Nikos roared, fell in behind Sera, and started going ape-shit with the rifle. Surprised, hopeful, I let the bubbling fight push me back. While the ammunition wasn’t silver, the spray of bullets put distracting holes in the thugs. He mowed through the center of the mob until the firearm ran empty. Throwing it aside, he grew claws and simply hacked his way the last few feet. While Sera dropped to her knees beside her mate, Nikos stooped for the lock-pick gun and wrench. He fitted the wrench to the lock, slid in the needle, and squeezed the trigger several times.

Nothing happened.

Suddenly, the gun seemed to pop away from the door. Nikos held it up to glare at it, and the needle was shorter. It had broken.

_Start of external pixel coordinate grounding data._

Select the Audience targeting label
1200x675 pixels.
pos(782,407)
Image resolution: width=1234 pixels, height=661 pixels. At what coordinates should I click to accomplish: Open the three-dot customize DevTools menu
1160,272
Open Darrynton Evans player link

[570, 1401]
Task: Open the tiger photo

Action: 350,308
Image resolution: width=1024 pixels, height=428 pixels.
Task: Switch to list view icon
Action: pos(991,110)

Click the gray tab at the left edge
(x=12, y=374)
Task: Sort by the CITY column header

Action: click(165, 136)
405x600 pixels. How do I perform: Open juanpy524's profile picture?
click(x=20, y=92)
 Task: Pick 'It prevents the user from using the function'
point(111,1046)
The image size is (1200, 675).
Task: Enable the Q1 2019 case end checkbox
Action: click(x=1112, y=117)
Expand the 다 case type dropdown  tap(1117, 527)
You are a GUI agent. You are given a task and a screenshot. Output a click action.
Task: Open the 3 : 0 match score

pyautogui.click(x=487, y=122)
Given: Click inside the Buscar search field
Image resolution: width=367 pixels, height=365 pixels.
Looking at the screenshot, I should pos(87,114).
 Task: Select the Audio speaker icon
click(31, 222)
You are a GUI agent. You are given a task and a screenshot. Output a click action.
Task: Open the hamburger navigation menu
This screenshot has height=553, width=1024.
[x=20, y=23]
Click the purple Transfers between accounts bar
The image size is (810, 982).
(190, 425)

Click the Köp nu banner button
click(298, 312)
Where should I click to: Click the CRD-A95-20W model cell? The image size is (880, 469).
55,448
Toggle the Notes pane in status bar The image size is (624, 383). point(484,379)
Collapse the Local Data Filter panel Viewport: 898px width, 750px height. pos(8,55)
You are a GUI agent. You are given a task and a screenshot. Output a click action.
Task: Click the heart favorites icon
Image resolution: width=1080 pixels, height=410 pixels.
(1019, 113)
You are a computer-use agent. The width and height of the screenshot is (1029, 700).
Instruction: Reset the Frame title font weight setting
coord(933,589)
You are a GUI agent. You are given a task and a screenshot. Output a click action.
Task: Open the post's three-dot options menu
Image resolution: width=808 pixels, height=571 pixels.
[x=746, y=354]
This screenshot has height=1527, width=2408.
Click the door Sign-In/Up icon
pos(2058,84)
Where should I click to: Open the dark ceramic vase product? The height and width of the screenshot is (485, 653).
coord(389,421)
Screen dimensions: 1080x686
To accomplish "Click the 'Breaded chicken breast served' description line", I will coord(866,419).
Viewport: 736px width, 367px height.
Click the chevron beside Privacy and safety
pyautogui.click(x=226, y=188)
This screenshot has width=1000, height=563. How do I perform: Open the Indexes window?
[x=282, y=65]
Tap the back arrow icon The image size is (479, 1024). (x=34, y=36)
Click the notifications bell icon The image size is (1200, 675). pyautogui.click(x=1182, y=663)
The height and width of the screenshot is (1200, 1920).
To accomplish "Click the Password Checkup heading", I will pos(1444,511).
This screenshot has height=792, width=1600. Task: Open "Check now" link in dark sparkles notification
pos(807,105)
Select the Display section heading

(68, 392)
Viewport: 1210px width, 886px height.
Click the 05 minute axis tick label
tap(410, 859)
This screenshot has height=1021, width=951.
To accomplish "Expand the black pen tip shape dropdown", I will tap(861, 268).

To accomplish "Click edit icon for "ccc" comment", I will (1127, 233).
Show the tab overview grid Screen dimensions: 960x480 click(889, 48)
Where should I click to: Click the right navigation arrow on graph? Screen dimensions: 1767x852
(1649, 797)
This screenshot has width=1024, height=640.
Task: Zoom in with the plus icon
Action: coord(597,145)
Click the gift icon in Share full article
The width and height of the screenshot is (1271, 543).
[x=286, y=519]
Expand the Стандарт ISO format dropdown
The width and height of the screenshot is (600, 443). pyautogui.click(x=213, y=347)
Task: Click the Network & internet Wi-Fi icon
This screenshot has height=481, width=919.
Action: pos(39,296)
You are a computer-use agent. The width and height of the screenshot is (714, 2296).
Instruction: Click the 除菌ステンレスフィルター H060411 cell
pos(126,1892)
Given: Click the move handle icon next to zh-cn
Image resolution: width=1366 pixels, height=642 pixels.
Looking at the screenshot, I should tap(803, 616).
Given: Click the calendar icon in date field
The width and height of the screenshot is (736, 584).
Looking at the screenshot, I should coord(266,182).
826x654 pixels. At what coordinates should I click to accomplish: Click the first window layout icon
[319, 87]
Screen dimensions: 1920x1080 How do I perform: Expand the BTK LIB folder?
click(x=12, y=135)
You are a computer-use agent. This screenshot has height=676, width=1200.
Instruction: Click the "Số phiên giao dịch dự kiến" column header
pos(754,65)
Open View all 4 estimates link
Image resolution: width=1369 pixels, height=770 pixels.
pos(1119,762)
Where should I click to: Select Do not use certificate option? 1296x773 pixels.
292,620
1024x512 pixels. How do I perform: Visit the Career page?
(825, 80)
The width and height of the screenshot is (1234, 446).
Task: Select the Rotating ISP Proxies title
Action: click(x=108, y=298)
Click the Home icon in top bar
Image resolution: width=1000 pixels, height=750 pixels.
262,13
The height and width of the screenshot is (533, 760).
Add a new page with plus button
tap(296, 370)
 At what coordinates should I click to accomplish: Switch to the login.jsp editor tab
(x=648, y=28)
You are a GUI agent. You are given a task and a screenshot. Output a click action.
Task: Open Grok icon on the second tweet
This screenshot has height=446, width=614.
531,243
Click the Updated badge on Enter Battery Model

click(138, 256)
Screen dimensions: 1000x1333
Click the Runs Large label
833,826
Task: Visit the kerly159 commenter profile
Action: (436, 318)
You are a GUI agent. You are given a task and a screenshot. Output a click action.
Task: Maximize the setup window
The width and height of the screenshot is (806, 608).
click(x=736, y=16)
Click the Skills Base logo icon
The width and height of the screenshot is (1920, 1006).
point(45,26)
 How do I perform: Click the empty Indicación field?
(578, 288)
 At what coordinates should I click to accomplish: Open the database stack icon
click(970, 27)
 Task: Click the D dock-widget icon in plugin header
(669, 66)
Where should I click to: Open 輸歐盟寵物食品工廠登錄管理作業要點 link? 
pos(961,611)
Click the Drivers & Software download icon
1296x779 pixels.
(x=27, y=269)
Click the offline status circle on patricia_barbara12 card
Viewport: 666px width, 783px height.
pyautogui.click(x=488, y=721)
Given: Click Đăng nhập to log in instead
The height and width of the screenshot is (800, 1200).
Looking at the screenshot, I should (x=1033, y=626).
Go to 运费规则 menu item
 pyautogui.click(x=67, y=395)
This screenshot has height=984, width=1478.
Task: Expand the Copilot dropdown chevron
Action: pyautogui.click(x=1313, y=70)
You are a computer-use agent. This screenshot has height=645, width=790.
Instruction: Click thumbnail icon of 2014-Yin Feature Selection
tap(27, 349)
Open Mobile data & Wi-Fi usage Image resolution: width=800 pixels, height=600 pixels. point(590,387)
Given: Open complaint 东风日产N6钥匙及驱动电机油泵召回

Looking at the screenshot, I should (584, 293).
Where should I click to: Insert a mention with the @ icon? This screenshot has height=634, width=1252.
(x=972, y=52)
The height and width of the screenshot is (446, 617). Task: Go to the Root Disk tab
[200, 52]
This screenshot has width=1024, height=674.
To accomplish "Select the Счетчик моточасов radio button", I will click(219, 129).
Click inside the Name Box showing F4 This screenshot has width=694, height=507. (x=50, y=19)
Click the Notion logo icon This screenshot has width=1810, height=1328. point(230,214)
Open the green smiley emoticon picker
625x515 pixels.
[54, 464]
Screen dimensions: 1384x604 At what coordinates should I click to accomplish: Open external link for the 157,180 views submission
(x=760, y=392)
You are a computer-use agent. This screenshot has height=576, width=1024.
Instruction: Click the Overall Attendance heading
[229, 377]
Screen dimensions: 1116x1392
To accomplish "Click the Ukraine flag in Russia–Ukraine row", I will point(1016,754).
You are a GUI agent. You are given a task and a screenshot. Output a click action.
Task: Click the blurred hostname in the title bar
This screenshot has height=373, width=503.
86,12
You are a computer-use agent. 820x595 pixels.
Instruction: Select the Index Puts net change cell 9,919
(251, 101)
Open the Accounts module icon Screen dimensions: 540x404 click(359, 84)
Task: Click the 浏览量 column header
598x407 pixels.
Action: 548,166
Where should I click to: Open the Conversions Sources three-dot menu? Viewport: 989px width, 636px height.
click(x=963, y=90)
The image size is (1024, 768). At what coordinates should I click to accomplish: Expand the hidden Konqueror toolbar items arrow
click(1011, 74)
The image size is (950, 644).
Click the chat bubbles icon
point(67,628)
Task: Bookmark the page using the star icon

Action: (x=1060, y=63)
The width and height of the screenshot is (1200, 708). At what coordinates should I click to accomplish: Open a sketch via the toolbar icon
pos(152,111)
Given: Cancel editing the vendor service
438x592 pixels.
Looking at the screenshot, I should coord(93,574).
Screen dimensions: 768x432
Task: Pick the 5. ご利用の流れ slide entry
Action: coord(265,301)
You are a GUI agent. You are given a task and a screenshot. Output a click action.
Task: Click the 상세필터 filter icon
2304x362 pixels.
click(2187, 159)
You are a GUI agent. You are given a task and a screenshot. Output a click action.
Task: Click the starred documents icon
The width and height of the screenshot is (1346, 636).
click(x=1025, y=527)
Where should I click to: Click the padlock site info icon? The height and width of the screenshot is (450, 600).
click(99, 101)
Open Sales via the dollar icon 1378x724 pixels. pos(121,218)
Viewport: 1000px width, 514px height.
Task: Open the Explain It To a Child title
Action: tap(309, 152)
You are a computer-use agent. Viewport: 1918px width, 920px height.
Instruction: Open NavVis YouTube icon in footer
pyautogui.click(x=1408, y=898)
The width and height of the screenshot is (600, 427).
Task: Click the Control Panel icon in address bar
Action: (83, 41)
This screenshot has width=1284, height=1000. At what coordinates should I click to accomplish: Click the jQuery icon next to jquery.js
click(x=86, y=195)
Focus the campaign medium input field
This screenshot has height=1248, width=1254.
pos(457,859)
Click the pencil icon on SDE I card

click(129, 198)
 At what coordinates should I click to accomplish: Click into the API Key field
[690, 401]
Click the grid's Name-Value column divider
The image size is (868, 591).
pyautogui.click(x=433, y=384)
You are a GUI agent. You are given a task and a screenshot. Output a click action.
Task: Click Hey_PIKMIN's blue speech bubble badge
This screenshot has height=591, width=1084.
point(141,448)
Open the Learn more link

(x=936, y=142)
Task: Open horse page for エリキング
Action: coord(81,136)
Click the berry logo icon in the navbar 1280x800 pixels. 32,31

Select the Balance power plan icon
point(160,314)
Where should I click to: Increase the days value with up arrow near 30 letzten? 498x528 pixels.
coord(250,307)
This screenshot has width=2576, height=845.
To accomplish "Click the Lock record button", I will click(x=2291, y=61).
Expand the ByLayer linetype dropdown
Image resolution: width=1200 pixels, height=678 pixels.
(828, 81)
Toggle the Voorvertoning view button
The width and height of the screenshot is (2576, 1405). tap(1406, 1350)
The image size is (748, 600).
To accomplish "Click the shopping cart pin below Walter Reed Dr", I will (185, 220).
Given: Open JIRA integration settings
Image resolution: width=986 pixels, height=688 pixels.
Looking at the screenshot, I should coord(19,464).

He dropped the gun just as three vampires jumped him, knives gleaming in the building’s exterior lights. The fight bubbled up around him and carried him away from the door.

I clenched my jaw. I didn’t know what was happening with Seb inside, but that door had to open, to let in fresh air. It was up to me.

My heart thudding hard enough to rattle my sternum, I ran in.

I hit the edge of the fight. Instead of using the knife or even all the things I’d learned studying martial arts, I put my head down and simply wriggled my way through gaps in the fight. Maybe that actually worked in my favor. The vamps pushed me this way and that like an obstacle, but they didn’t attack.

I made it to the door and picked up the snap gun. The wrench and broken needle had come out of the lock and were nowhere to be seen, swept away in the fight. I twisted off the tiny wing nut, pulled off the attaching sleeve—I didn’t know the part’s name—and the remains of the broken needle came off. Scrabbling in my hoodie’s pocket, I came up with another needle. I fitted it to the gun, secured it with sleeve and wing nut, then cranked on the thumb wheel for more force. Another pocket hunt came up with a spare torsion wrench. I started to slide the wrench into the lock.

That was when the first vampire stabbed me.

It was a glancing blow, knife skittering along a rib in back. But it hurt like hell and scared me into dropping the wrench.

I panted through it, managed to keep my mind clear enough to dig out a second spare wrench.

I stabbed it into the lock just as the second knife thrust into my back.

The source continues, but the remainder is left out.